12, la douce

Un dessin de caractère, un scénario fade –

Léon Van Bel est « roulant » aux chemins de fer belges. Il conduit la 12.004, une locomotive ou plutôt une machine de vitesse qui incarne rapidité et modernité. Il existe un lien organique entre ce machiniste et sa locomotive. Sa « douce » comme il aime l’appeler, il l’a dans le ventre.

Mais avec les performances probantes des tractions électriques et une montée des eaux qui semble inéluctable, la fin de l’ère de la vapeur a bel et bien sonné. Et c’est avec stupéfaction que Van Bel voit partir les locos à la ferraille comme de vieilles bêtes usées à l’abattoir. Ce personnage bourru décide alors de sauver sa douce d’un funeste destin.

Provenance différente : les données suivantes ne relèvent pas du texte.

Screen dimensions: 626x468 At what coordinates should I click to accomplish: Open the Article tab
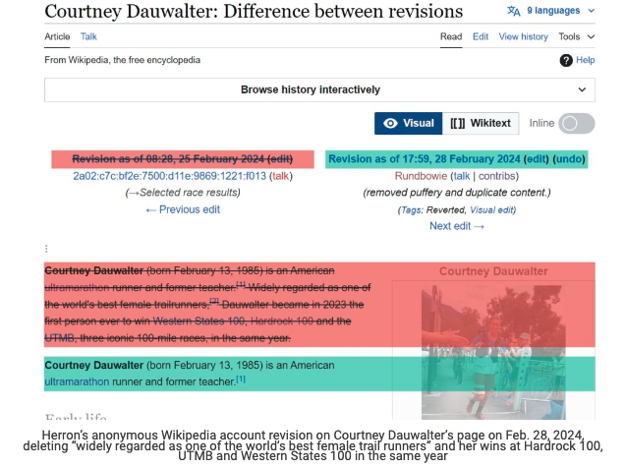pyautogui.click(x=57, y=36)
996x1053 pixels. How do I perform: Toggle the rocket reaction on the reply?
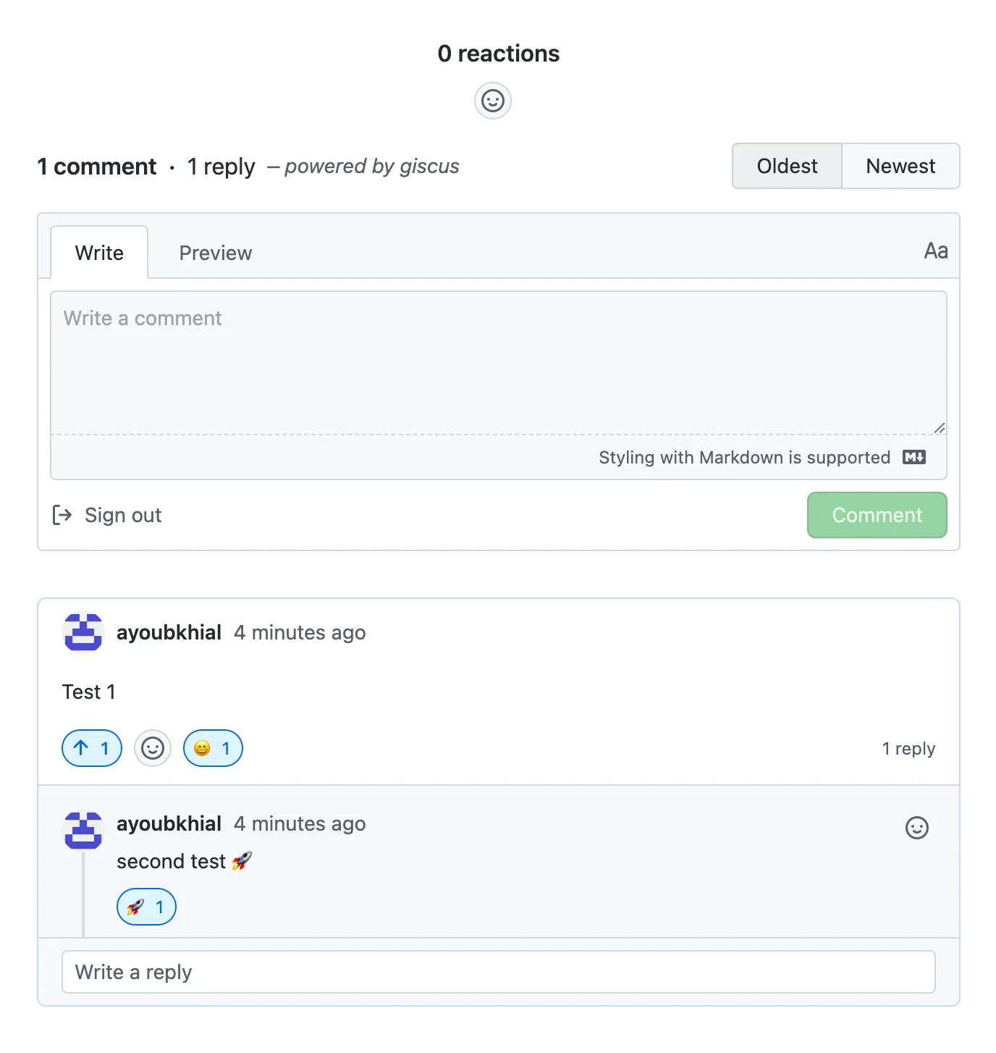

Le scénario de Schuiten combine réalisme et anticipation, mais je l’ai trouvé un peu fade ; l’intervention d’un personnage mystérieux qui ne délivre aucun secret, un scénario catastrophe dont on ne saisit jamais l’ampleur, une fin qui nous laisse un peu perplexes… bref, le scénario manque de moelle.

Néanmoins, on admire les très jolies planches de cette BD. Les noirs profonds donnent beaucoup de force au dessin. Il s’agit, à mon sens, de la principale motivation pour se lancer dans la lecture de « 12, la douce ».